PNX Metals delivers positive PFS for Fountain Head and Hayes Creek

PNX Metals ASX Fountain Head Hayes Creek gold silver zinc Preliminary Feasibility Study PFS
The proposed development involves mining gold from Fountain Head for the first five years then processing gold-silver-zinc from Hayes Creek in the Northern Territory.

Exploration junior PNX Metals (ASX: PNX) has revealed results of a pre-feasibility study (PFS) that supports the sequential development of its wholly-owned Fountain Head gold and Hayes Creek gold-silver-zinc projects in the Northern Territory.

Both projects are located about 170km south of Darwin in the territory’s Pine Creek region and host a combined mineral resource of 470,000 ounces of gold, 16.2 million ounces of silver and 177,000 tonnes of zinc, of which 68% is classified in the indicated category.

The proposed development envisages initial gold mining and processing at Fountain Head for five years with a total upfront capital cost of $46 million, to be followed by gold-silver-zinc development at Hayes Creek from year four onwards.

The combined project is forecast to generate total undiscounted revenues (net of treatment, refining and transport costs) of $972 million over its 10-year mine life from a total mining inventory exceeding 7 million tonnes.

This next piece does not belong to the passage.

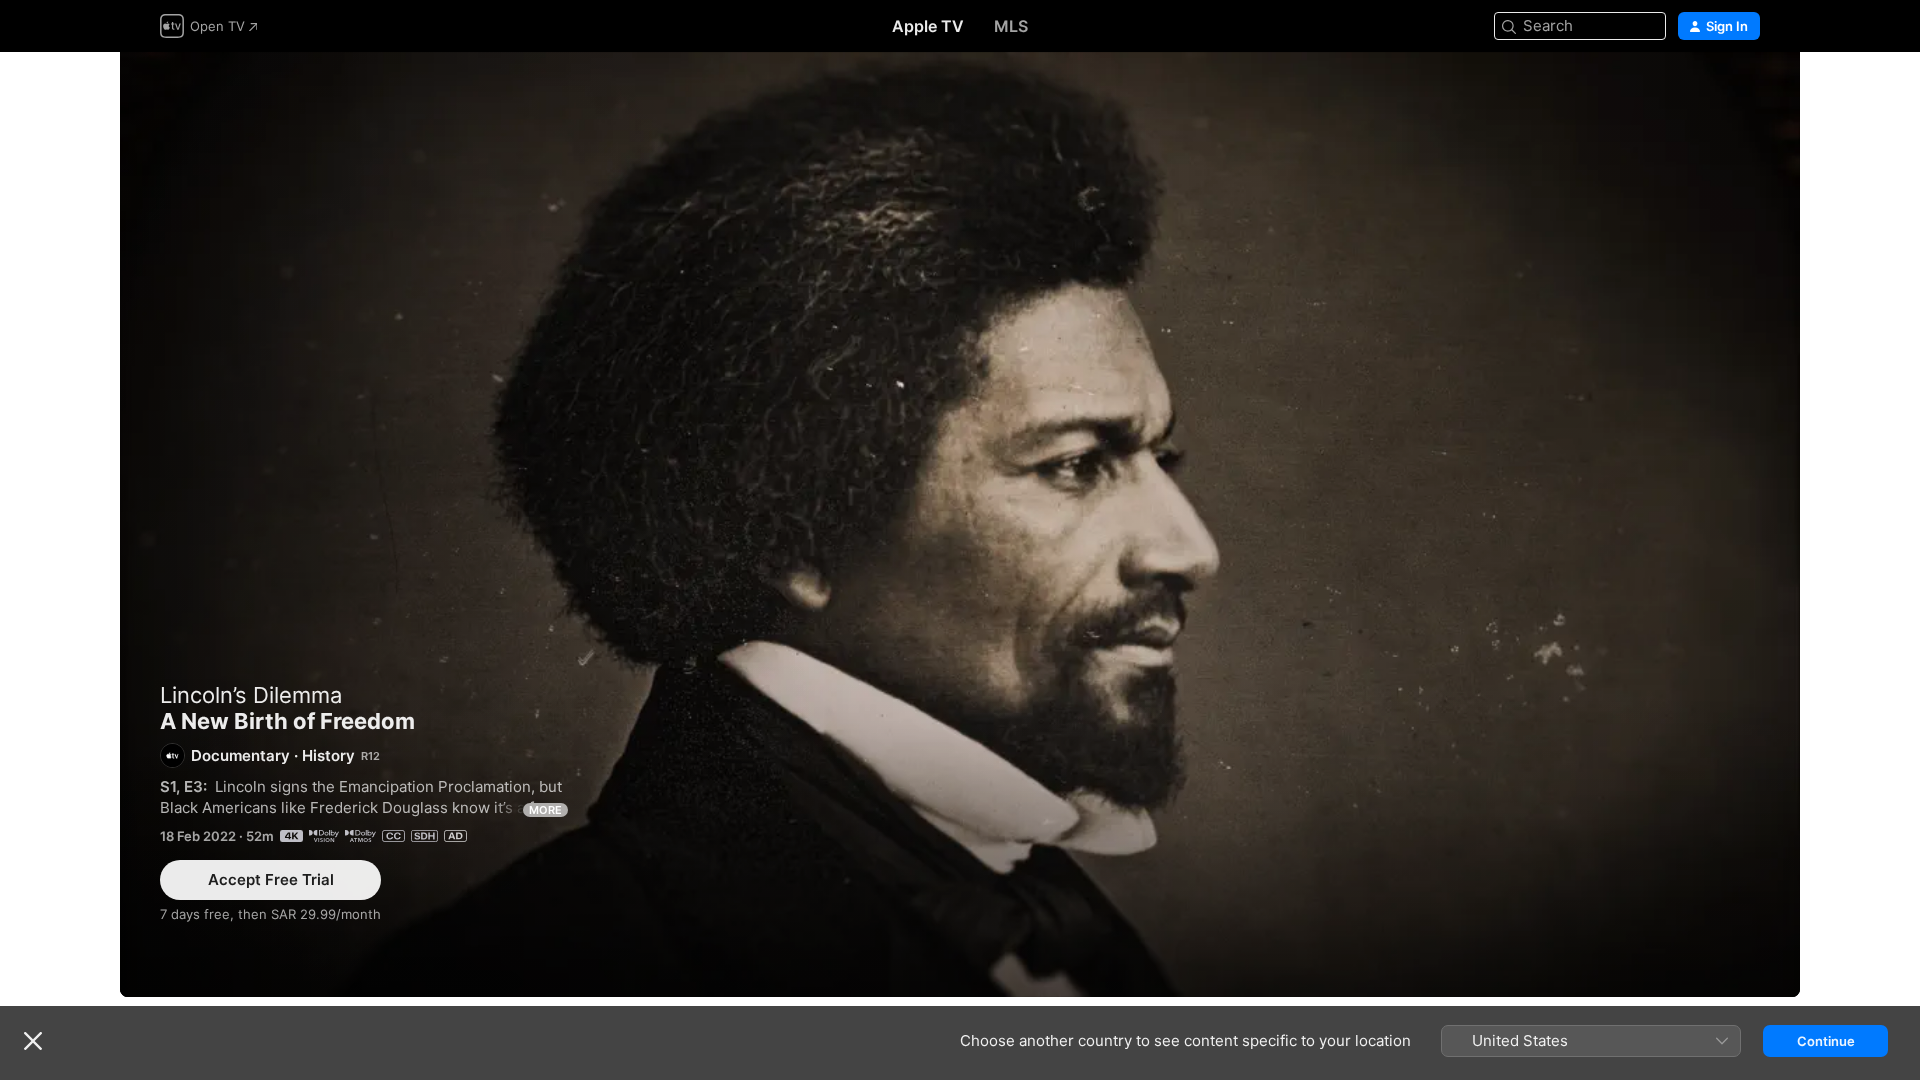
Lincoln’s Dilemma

Gold will be the largest contributor to life-of-mine revenue at 48% followed by silver at 27% then zinc at 25%.

Other PFS metrics include a pre-tax internal rate of return (IRR) of 63% with an approximate 18-month payback period and net revenues of $352 million, returning a net cash position of $276 million after tax.

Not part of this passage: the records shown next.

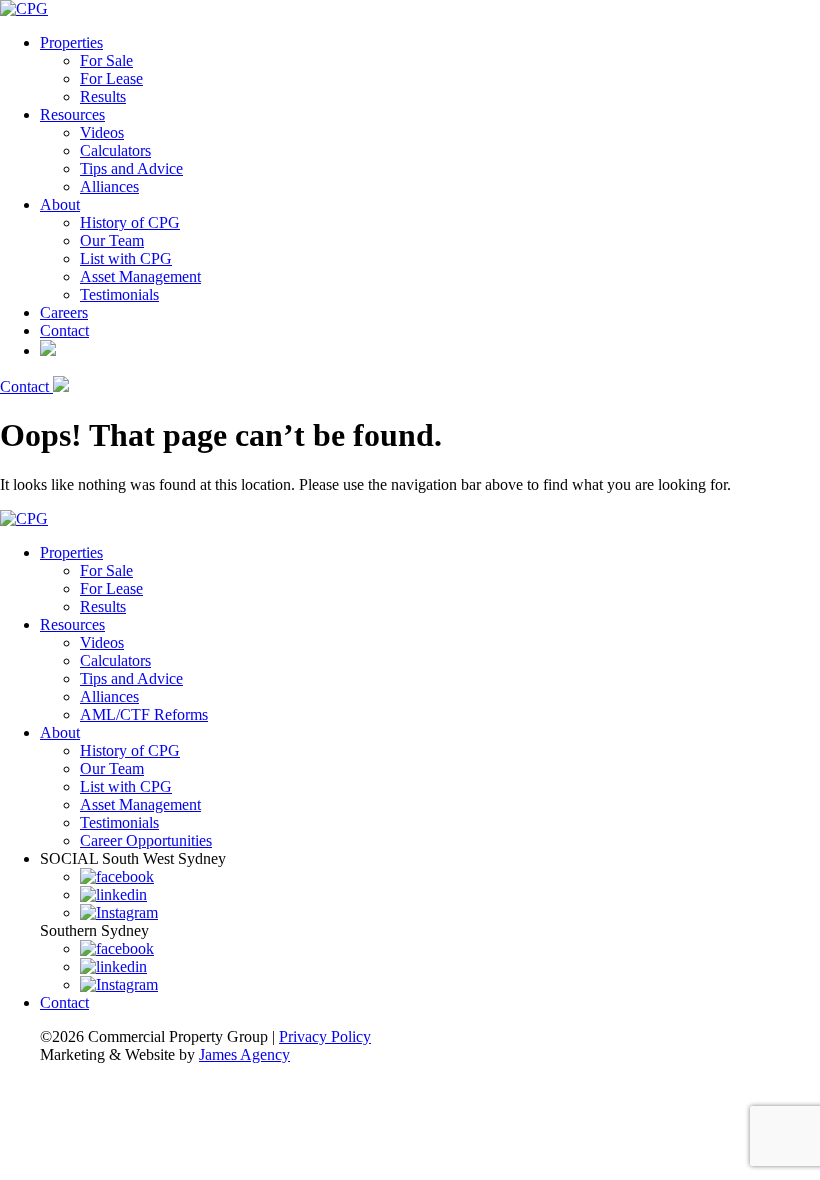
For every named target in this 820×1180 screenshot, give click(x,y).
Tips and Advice (131, 168)
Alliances (109, 186)
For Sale (106, 60)
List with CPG (126, 258)
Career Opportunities (146, 840)
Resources (72, 114)
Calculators (115, 150)
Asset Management (140, 276)
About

The study was modelled on a gold commodity price of US$1,733 per ounce, a US$25/oz silver price and a zinc price of US$1.31 per pound, with a foreign exchange rate of US$0.77/A$1.00.

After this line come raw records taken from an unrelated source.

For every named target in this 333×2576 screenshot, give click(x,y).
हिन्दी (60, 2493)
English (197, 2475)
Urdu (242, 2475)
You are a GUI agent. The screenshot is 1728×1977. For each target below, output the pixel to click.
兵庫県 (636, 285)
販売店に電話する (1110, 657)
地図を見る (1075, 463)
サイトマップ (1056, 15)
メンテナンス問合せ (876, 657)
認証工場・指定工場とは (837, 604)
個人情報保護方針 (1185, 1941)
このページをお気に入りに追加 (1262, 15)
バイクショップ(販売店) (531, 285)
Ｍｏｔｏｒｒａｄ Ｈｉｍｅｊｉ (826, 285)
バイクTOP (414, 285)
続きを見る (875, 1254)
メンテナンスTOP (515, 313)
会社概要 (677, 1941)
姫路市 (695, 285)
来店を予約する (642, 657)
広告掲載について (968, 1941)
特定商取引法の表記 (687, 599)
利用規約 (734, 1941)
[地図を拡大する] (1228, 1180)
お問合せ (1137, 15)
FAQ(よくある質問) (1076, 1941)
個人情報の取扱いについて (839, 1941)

The life of mine all-in sustaining costs (AISC), net of zinc by-product credits, has been estimated at A$1,119/oz gold equivalent.

PNX managing director James Fox said positive results from the PFS provide strong validation for a staged development process and an “accelerated schedule to achieve a near-term gold production target of mid-2022”.

“The project Environmental Impact Assessment is now open for public consultation, with approvals targeted for late 2021, and the company is working with its’ engineers to finalise the plant and infrastructure scope of works” he added.

Two-stage development

Gold processing will take place at a proposed carbon-in-leach (CIL) plant located at Fountain Head and the Hayes Creek development will use the mined-out Fountain Head pit for tailings storage. The proposed CIL plant and infrastructure will be capable of treating 750,000t per annum with a capacity potential of 900,000tpa.

Stage one, the first five years of the project, will involve processing near-surface oxide and free-milling gold and silver ore from three open pit mines at Fountain Head, Mt Bonnie and Glencoe.

For stage two, the CIL plant will be upgraded to incorporate a sulphide flotation circuit capable of processing the Hayes Creek high-grade gold-silver-zinc massive sulphide ores into two valuable product streams, zinc concentrate and a precious metals concentrate. These concentrates will be trucked to the Port of Darwin and then shipped to international markets for sale and smelting and refining.

The PFS forecasts an initial capital outlay of $40.3 million for the stage one pre-production mine development, plant and associated infrastructure, including engineering procurement construction and management (EPCM) costs.

Plant first fill and critical path spares are expected to be a further $1.69 million and an additional $4 million working capital component has been included in the financial model to manage the cost of the project through the commissioning phase.

Stage two construction of infrastructure to process the Hayes Creek sulphide ore is estimated to cost an additional $58 million. This is expected to start in year three and be funded from operating cash flows after the payback of the initial stage one capital.

First gold production is targeted from mid-2022 and the project is forecast to produce (in the form of dore and concentrates) a total of 250,000oz gold, 11.4Moz silver and 116,300t zinc over the 10-year life of the mine.

EIS approval awaited

Approval has been received from the NT Government for a variation to PNX’s mine management plan to allow dewatering of the Fountain Head pit.

The Fountain Head Environmental Impact Statement (EIS) was also submitted to the NT Environmental Protection Authority (NTEPA) in late May with the public consultation period underway and EIS approval anticipated by the end of the year.

Reverse circulation drilling is also planned to commence in mid-June to test for new mineralised positions with the potential to increase the mineable gold contained within the existing pit shells at Fountain Head and Glencoe.

“We look forward to getting on the ground and starting drilling shortly,” Mr Fox said.